VISTA 2.0 is a data-driven system that can simulate complex sensor types and massively interactive scenarios and intersections at scale. With less data than previous models, the team was able to train autonomous vehicles that could be substantially more robust than those trained on large amounts of real-world data. “VISTA 2.0 demonstrates the ability to simulate sensor data far beyond 2D RGB cameras, but also extremely high dimensional 3D lidars with millions of points, irregularly timed event-based cameras, and even interactive and dynamic scenarios with other vehicles as well,” said CSAIL PhD student Alexander Amini.
In focus: Lidar sensor data
In a data-driven world, Lidar sensor data is much more difficult to interpret — you’re effectively trying to generate brand-new 3D point clouds with millions of points from sparse views of the world. MIT researchers used the data collected by the car to project it into a 3D space based on the Lidar data and then let a new virtual vehicle drive around locally from where the original vehicle was. Finally, they used neural networks to project all of that sensory data back into the frame of view of this new virtual vehicle.
Together with the simulation of event-based cameras, which operate at speeds of thousands of events per second, the simulator was able to simulate this multimodal information in real-time, allowing neural nets to be trained offline and tested online in augmented reality setups for safety evaluations.
As a result, you can move around in the simulation, use different types of controllers, simulate various types of events, create interactive scenarios, and simply drop in brand new vehicles that weren’t even in the original data. They tested for lane following, lane turning, car following, and more dangerous scenarios such as static and dynamic overtaking (seeing obstacles and moving around to avoid collisions). Real and simulated agents interact with the multi-agency, and new agents can be dropped into the scene and controlled in any way.

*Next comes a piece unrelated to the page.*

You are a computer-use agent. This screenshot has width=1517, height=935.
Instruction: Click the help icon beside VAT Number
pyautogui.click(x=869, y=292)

VISTA 2.0 essentially allows the community to collect their own datasets and convert them into virtual worlds where they can directly simulate their own virtual autonomous vehicles, drive around these virtual terrains, train autonomous vehicles in these worlds, and then directly transfer them to full-sized, real self-driving cars.
Value add
“The usefulness depends on the quality of data collected and would be interesting to see as researchers use this tool. Typically radar is also a sensor data source, and it would be interesting to see the differences in simulation world quality with and without it. Generally speaking, this model serves as a good simulation environment to train and test various AI models deployed. Modelling of actors in the simulation environment is always challenging to the deployment of AVs and remains a challenge not clearly addressed in this tool,” said an autonomous driving expert.

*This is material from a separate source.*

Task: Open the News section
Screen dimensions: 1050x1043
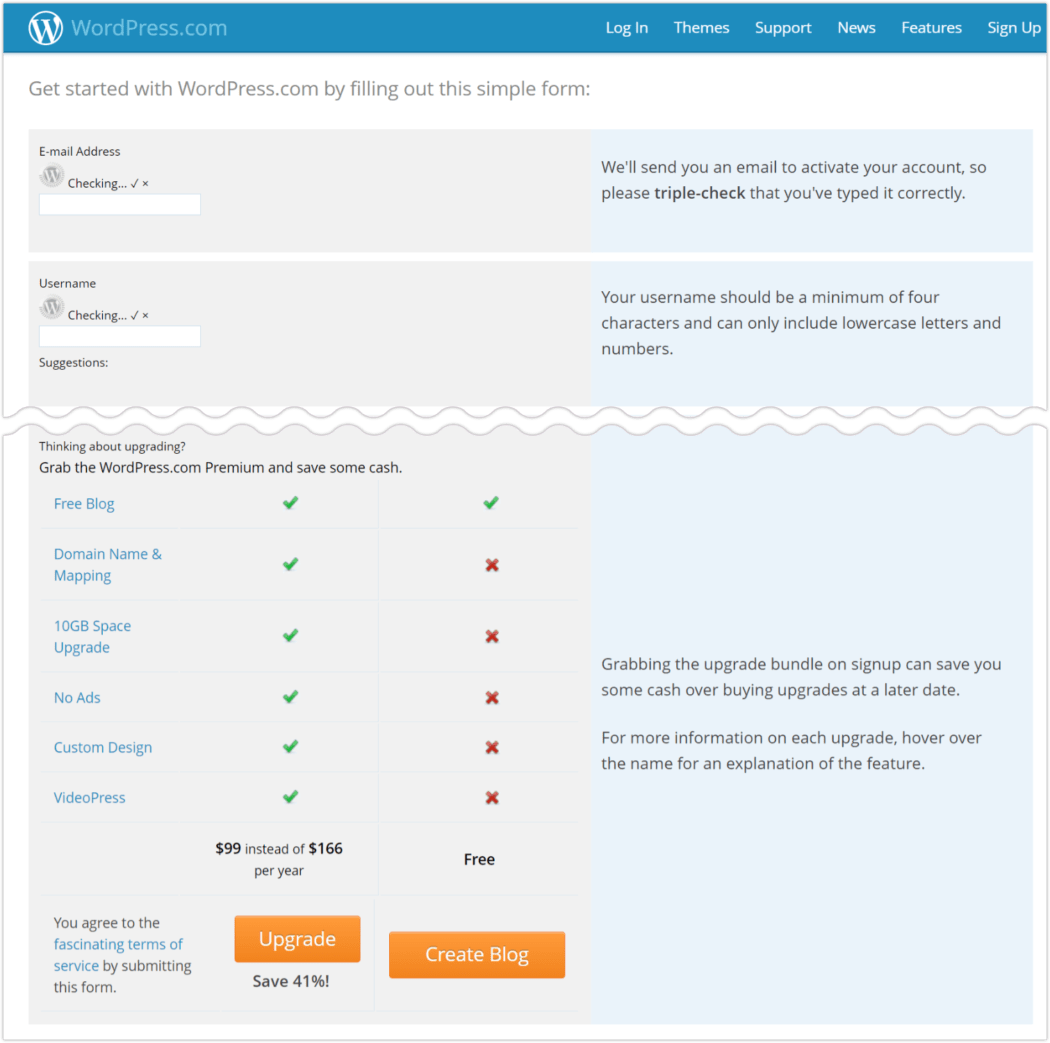Action: coord(856,27)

The simulation environment is grounded in real-world data and serves as a strong platform to build on. Releasing this dataset and environment for researchers to train and test on removes a lot of overages in building AV platforms. Autonomous vehicle firms like Waymo and Cruise have also open-sourced data sets and tools. “As most mature AV Companies have invested heavily in this effort and have developed homegrown tools and rely on them being tightly integrated into their development process. Additionally, the dependence on their own data source, sensors, and HW is critical and reduces the value of such a tool to a mature company. On the other hand, early-stage startups could benefit from showing value using this framework, but there are limitations. There are also companies like Applied intuition that offer a lot more stability and confidence and provide compelling price points, which directly reduces the value of such a data set to AV makers. However, the biggest advantage for AV makers from this framework is the ability to separate good talent from the best as students display their technical adeptness on these platforms and can show tangible value upfront,” he added.